Нет, просто плохо спрашивали.
Ленинградец-блокадник долгие годы бесился и бесится, читая многое о себе, но это не означает, что он с радостью по этому поводу выскажется.
Нет, вспоминать блокадник не хочет.
Кому охота вспоминать кошмарные сны, когда к тебе приходят, с тобой рядом ложатся заледенелые трупы? От воспоминаний таких кошмаров любой нормальный человек бежит, старается возможно скорее заслонить подступ памяти суетой и маетой жизни.
Так что авторам пришлось особенно спрашивать, переживая и тягость, и мучительный стыд за настырность, даже жестокость. Но всей своей книгой они доказывают: ты все-таки иди! Ты все-таки иди и спрашивай! Ты проникновенно объясни, ради чего мучишь людей, и… человек себя щадить не будет. Он свалится после с сердечным приступом, — быть может, последним. Но, и умирая, скорее всего, благословит твой приход.
«Мы выясняли не историческую картину, а скорее состояние людей того времени».
Боюсь, что заметки превратятся в собственные воспоминания о блокаде или о мытарствах, которые претерпел, пробуя писать о ней.
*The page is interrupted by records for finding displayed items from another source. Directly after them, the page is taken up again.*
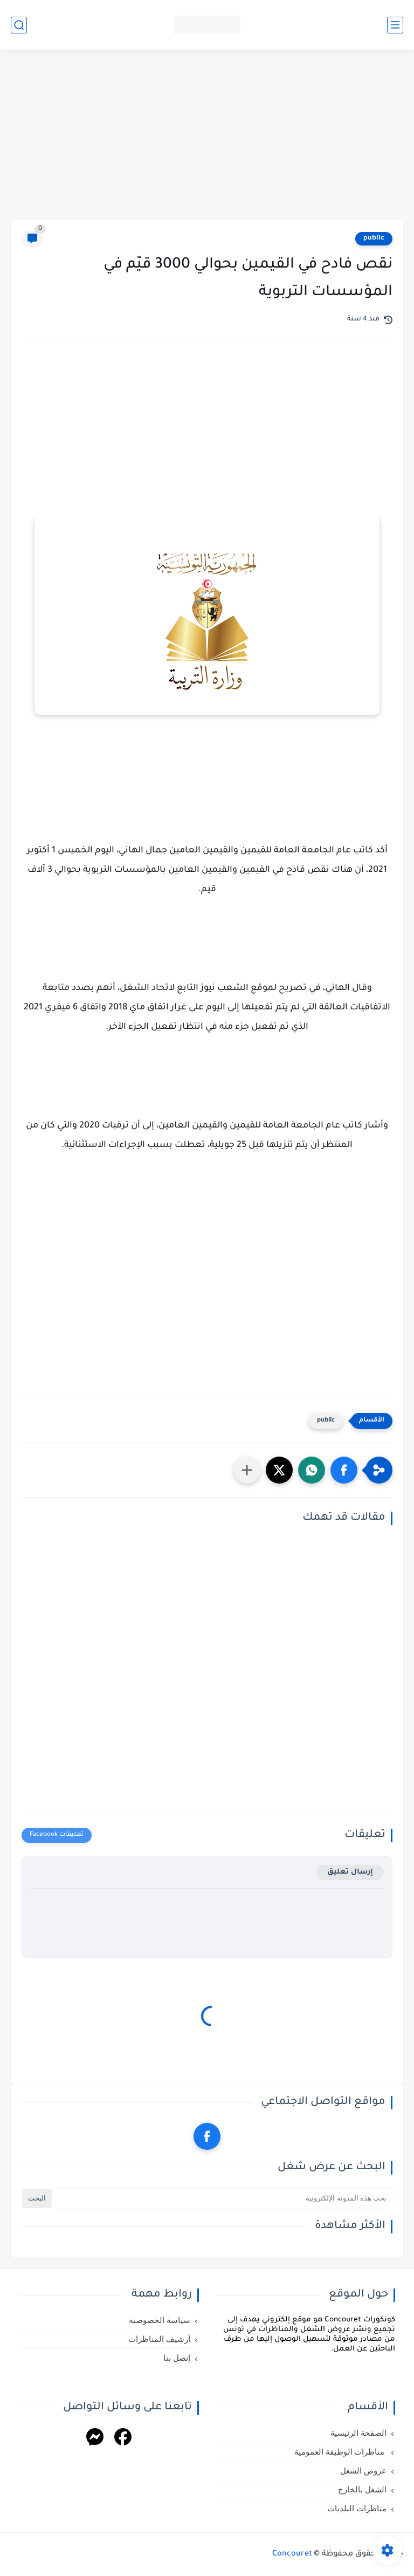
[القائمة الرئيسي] (395, 25)
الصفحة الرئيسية (358, 2433)
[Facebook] (123, 2438)
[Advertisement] (207, 135)
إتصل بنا (176, 2358)
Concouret (292, 2554)
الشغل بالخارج (362, 2489)
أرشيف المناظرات (159, 2339)
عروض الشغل (363, 2470)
Вообще-то я имею юридическое право на вполне взрослые свидетельства. Мало кто знает, что детьми тогда считались только существа младше двенадцати лет. После этого рубежа существо превращалось в иждивенца, то есть вполне взрослого дармоеда, и начинало получать знаменитые 125 граммов.
Страшно нелепое обрушивалось на матерей, когда проклятые двенадцать лет наступали в зиму 1941–1942 года и детеныш разом переходил на половинный паек. Тогда мать начинала отдавать ему все до последней крошки, погибала и, естественно, вслед за ней отправлялся иждивенец.
Мне повезло. К двадцать второму июня мне исполнилось двенадцать лет и шестнадцать дней. Так что в блокаду я попал готовым дармоедом и в силу этого, возможно, и выжил: не было «перепада давлений».